Directions for this task: Go through the entries below and print, exactly, the lines starting at the one with "Screen dimensions: 291x239" and ending at the one with "Given: Open the user list icon", keeping both ends and no others.
____ Listed records
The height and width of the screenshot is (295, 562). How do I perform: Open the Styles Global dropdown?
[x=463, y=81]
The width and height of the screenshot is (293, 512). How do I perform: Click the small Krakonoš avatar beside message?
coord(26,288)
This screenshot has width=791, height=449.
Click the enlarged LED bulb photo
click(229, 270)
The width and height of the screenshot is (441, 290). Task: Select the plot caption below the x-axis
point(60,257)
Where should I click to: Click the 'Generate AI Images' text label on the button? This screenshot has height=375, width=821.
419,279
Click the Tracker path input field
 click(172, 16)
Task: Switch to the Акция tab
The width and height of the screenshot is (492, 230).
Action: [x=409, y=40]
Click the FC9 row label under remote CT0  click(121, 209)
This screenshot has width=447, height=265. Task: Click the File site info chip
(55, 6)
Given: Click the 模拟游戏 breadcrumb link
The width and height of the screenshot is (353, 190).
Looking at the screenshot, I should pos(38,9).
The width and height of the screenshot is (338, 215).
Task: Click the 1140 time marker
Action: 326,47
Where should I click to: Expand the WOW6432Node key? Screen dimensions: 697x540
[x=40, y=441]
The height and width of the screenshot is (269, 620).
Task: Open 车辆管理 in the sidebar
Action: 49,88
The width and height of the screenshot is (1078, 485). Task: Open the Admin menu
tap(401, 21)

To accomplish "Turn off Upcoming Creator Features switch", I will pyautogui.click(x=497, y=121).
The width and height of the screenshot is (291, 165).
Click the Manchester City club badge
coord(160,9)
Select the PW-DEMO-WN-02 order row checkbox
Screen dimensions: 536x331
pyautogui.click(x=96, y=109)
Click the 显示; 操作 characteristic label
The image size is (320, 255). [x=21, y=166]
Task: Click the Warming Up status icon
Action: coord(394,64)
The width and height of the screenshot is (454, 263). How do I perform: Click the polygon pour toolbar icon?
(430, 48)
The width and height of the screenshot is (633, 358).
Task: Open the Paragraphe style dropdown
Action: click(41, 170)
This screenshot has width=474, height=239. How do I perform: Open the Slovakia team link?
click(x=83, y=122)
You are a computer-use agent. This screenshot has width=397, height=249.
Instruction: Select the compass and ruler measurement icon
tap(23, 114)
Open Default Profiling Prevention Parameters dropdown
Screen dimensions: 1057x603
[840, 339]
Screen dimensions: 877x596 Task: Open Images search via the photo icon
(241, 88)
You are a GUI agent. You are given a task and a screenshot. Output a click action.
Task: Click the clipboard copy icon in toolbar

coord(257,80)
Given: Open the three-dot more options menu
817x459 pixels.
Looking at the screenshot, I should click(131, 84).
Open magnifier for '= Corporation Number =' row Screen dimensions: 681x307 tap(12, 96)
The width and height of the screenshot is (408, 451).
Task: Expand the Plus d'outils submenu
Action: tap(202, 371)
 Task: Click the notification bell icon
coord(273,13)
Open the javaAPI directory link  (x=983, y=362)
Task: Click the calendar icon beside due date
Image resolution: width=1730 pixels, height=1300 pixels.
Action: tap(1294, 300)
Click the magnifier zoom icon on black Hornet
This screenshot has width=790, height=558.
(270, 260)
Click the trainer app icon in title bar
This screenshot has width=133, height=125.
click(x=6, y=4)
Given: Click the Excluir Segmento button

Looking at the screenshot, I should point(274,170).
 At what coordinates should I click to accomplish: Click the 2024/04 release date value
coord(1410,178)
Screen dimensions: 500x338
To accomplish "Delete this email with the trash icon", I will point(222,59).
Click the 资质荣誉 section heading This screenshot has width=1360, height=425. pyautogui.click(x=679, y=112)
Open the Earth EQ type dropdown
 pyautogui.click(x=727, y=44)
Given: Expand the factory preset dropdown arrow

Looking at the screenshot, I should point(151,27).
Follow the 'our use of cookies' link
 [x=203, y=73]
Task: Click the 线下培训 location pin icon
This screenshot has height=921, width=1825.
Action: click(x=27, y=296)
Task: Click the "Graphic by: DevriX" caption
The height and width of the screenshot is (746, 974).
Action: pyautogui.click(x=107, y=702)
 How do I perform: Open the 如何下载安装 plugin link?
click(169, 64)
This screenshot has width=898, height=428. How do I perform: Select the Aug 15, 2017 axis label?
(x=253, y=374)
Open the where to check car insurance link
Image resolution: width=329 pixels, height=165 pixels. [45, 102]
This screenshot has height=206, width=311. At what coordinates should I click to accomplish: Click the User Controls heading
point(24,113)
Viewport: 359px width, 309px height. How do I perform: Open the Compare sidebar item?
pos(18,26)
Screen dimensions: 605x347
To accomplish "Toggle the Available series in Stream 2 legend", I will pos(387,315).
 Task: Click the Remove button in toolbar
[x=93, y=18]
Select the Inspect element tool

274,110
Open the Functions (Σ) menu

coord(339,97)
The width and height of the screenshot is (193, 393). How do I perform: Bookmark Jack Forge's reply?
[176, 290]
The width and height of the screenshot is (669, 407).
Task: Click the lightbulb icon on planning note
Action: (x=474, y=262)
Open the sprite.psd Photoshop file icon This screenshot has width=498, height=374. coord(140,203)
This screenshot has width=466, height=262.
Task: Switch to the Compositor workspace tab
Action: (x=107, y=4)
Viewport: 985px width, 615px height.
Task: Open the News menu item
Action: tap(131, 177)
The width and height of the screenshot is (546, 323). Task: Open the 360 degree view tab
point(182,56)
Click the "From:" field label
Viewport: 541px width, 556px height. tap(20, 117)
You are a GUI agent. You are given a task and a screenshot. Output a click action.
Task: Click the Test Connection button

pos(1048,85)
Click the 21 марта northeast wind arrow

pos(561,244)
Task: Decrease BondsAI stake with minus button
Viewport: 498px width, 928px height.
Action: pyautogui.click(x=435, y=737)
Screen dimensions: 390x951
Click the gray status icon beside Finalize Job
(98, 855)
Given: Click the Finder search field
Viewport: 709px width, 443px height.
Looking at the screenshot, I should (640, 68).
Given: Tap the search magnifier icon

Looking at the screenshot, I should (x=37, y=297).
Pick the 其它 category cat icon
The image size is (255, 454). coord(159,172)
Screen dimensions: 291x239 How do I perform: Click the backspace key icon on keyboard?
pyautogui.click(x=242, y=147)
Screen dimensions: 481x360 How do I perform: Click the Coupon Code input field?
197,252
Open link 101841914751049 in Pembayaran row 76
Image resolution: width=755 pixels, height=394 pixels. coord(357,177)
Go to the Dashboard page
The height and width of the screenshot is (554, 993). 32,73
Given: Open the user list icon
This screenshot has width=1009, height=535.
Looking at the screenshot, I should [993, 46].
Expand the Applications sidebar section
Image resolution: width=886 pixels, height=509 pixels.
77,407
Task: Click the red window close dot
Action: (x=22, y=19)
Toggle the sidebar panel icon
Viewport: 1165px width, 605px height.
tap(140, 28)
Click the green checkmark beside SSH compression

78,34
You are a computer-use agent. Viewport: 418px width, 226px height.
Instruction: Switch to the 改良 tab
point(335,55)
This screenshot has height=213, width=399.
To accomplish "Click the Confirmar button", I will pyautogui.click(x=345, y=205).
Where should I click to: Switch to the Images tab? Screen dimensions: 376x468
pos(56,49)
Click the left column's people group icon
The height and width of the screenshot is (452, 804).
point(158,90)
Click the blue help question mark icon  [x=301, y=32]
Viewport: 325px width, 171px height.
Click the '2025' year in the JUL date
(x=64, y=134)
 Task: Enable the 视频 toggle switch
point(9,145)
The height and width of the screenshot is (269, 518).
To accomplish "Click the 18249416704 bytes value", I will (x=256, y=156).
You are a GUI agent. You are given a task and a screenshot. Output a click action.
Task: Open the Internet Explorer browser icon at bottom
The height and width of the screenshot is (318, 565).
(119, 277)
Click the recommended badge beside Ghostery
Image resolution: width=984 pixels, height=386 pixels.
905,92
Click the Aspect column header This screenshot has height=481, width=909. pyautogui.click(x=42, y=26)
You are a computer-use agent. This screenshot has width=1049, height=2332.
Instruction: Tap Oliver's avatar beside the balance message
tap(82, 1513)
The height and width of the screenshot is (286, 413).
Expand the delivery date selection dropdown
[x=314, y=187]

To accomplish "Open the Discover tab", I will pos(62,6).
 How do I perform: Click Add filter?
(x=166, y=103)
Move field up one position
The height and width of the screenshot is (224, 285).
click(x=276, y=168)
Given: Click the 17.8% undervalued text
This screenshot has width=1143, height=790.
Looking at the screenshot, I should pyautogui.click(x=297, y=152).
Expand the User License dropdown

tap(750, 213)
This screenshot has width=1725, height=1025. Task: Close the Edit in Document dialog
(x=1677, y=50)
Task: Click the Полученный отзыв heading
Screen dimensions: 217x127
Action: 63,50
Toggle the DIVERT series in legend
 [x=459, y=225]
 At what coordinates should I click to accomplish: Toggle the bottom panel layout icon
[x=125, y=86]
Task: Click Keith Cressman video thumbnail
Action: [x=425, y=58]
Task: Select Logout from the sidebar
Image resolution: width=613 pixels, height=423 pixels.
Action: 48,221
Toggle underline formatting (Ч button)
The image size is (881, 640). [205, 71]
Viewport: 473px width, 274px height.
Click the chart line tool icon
________
Solution:
Screen dimensions: 291x239 How do I perform: Click the backspace key icon on keyboard?
pyautogui.click(x=242, y=147)
Screen dimensions: 481x360 How do I perform: Click the Coupon Code input field?
197,252
Open link 101841914751049 in Pembayaran row 76
Image resolution: width=755 pixels, height=394 pixels. coord(357,177)
Go to the Dashboard page
The height and width of the screenshot is (554, 993). 32,73
Given: Open the user list icon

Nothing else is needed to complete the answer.